Connexin, a communications and technology services specialist based in the north-east English city of Hull, has added to its fibre broadband network assets with the acquisition for an undisclosed sum of Pure Broadband, which has about 15,000 customers in the Hull area. The deal follows swiftly in the wake of Connexin’s acquisition of another Hull-based internet service provider (ISP), Wisper Broadband, earlier this month. “The acquisitions of Wisper and Pure Broadband, along with the rollout of our own 10Gbit/s capable full-fibre network, demonstrates our commitment to the region and investment into the local economy,” noted co-founder and CEO Furqan Alamgir. Expect to see more examples of such deals over the next couple of years as the UK broadband networks and services sector undergoes the inevitable consolidation process that will be needed to whittle the market down from the 100-plus companies currently fighting to build out networks and/or market broadband services to a finite number of customers – see UK FTTH/P sector set for inevitable consolidation, reckon operator execs and Memo to UK broadband sector – don’t screw up!
BT and its quasi-autonomous fixed line unit Openreach are preparing for two days of strike action on 29 July and 1 August following a recent ballot of Communication Workers Union (CWU) members.
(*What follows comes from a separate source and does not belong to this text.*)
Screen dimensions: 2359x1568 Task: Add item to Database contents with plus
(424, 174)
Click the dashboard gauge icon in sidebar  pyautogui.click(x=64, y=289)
BT says it has awarded the best pay rise it could manage and will not be re-opening pay negotiations. “While we respect the choice of our colleagues who are CWU members to strike, we will work to minimise any disruption and keep our customers and the country connected. We have tried and tested processes for large-scale colleague absences to minimise any disruption for our customers and these were proved during the pandemic,” stated a BT spokesman.